Stored records
========================

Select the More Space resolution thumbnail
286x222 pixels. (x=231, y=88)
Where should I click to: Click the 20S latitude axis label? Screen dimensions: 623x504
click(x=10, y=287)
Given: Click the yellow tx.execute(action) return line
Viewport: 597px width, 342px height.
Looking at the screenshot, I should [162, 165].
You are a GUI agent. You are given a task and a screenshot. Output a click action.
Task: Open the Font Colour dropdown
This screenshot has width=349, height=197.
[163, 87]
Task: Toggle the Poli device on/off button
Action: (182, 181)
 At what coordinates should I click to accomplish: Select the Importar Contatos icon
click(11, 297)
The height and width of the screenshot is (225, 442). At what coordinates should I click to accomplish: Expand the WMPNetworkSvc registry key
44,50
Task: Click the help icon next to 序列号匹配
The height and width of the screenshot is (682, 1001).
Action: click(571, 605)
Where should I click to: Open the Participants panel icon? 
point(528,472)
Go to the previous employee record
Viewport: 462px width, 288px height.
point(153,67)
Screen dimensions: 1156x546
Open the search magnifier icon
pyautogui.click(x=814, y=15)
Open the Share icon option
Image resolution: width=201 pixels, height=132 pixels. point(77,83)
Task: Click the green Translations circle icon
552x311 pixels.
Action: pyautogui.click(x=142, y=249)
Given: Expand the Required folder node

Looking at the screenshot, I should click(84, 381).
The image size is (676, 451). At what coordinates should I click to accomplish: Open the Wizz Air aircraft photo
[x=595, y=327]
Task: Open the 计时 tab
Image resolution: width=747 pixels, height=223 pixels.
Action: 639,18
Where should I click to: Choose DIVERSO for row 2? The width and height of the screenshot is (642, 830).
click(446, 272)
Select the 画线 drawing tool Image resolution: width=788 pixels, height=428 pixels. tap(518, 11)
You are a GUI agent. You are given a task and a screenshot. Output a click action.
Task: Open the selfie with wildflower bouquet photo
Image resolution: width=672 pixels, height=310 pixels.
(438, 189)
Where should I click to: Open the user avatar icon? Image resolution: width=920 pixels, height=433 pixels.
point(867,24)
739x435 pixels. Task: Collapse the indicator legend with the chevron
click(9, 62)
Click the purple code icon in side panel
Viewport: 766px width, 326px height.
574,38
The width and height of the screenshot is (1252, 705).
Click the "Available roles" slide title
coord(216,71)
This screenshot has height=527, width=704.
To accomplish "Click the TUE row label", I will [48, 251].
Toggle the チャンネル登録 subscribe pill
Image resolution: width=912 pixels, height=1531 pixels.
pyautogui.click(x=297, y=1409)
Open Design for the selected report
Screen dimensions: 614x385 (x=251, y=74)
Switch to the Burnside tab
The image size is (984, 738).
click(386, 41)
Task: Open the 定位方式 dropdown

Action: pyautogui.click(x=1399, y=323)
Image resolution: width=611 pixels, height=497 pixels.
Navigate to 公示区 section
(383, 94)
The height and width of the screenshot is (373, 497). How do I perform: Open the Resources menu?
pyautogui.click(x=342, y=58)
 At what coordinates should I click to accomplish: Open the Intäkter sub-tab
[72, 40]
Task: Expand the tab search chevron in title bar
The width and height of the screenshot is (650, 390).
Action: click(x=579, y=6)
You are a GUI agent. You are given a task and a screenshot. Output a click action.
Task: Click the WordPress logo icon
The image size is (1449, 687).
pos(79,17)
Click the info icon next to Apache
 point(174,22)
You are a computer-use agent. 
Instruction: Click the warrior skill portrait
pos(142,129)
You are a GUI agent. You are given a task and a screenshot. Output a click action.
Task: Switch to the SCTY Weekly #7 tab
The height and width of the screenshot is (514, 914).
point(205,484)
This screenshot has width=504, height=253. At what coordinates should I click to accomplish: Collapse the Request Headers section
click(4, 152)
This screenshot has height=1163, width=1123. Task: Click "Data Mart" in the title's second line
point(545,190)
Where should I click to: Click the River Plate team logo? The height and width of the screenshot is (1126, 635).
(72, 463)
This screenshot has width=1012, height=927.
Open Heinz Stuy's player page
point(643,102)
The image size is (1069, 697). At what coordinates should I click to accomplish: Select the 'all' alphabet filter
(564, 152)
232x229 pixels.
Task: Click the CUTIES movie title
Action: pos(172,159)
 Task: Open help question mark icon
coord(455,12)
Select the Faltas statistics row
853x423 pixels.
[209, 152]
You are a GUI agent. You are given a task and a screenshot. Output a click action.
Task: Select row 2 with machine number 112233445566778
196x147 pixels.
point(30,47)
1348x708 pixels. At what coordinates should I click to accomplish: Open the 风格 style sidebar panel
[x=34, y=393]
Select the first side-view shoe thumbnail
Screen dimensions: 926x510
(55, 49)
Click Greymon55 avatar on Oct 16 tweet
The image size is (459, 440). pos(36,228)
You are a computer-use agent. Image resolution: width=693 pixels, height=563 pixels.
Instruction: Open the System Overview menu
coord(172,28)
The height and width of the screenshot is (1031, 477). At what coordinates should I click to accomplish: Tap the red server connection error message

========================

### About this task
When a line of the records has the word "Switch", pick it out and copy it.

### Result
Switch to the Burnside tab
Task: Switch to the SCTY Weekly #7 tab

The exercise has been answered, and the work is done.